▶ **Requirement**
Report every line of the records beneath this task that holds the string "computer".
[[ Dataset excerpts open ]]
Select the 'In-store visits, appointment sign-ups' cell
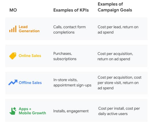The width and height of the screenshot is (152, 128). click(72, 83)
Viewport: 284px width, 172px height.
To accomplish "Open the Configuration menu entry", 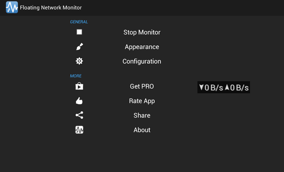I will [142, 61].
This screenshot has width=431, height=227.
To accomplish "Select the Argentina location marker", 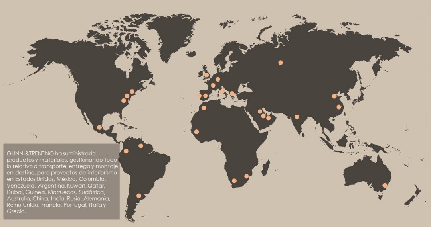I will pyautogui.click(x=138, y=196).
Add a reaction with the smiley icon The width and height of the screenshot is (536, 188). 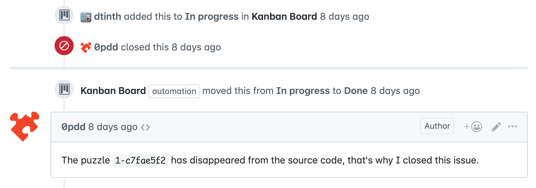coord(473,127)

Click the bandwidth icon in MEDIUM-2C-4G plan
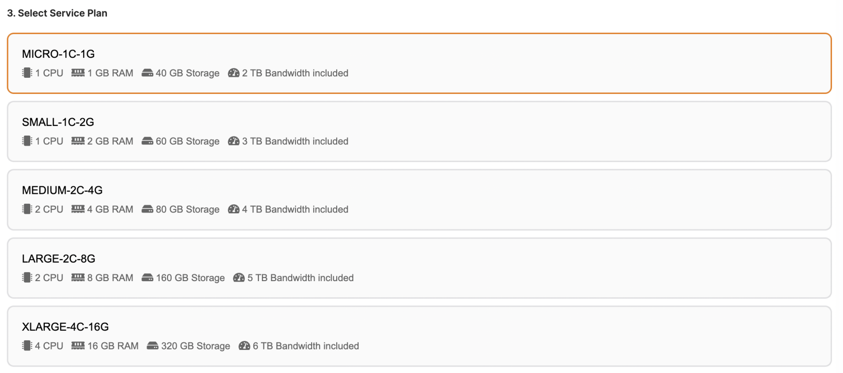pos(233,209)
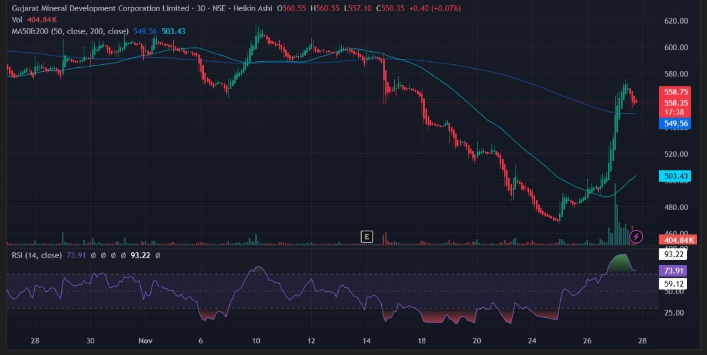Select the Vol indicator legend label

17,19
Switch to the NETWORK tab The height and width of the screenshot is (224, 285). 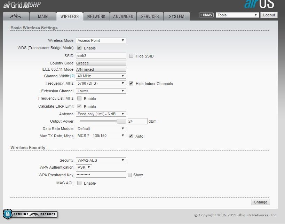pyautogui.click(x=96, y=16)
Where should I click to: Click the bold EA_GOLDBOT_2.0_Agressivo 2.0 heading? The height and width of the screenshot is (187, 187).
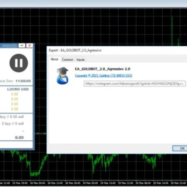pos(102,69)
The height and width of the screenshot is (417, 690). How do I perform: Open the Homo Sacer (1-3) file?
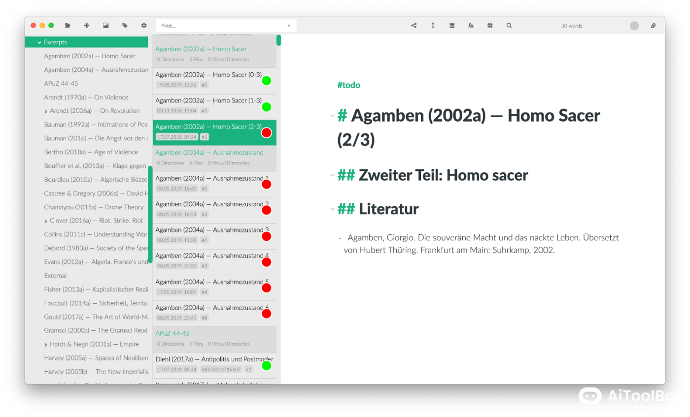[x=208, y=100]
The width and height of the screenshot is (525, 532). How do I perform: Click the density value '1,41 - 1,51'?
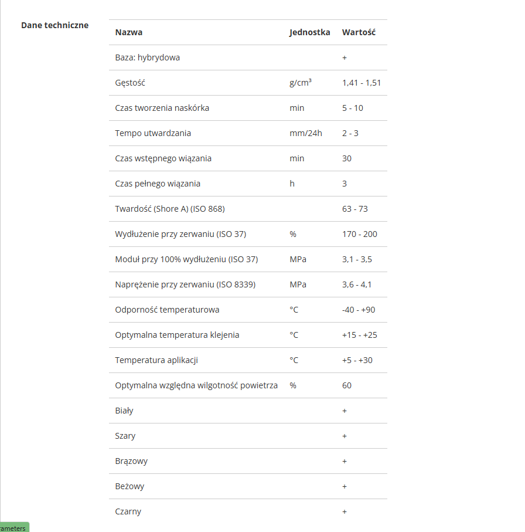click(362, 83)
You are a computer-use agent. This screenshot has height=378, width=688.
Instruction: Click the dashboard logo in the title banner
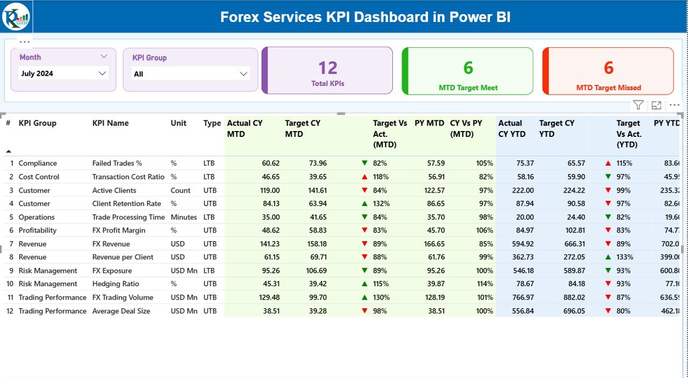click(x=16, y=17)
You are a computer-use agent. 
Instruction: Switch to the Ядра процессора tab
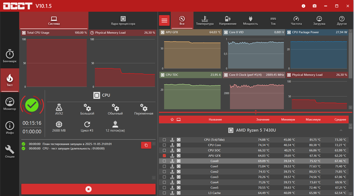click(123, 21)
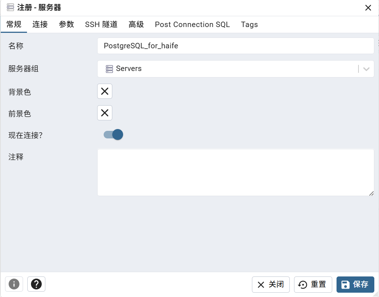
[[ Dataset excerpts closed ]]
▶ **Response below**
You are a computer-use agent. This screenshot has height=378, width=688.
You are a computer-use agent. 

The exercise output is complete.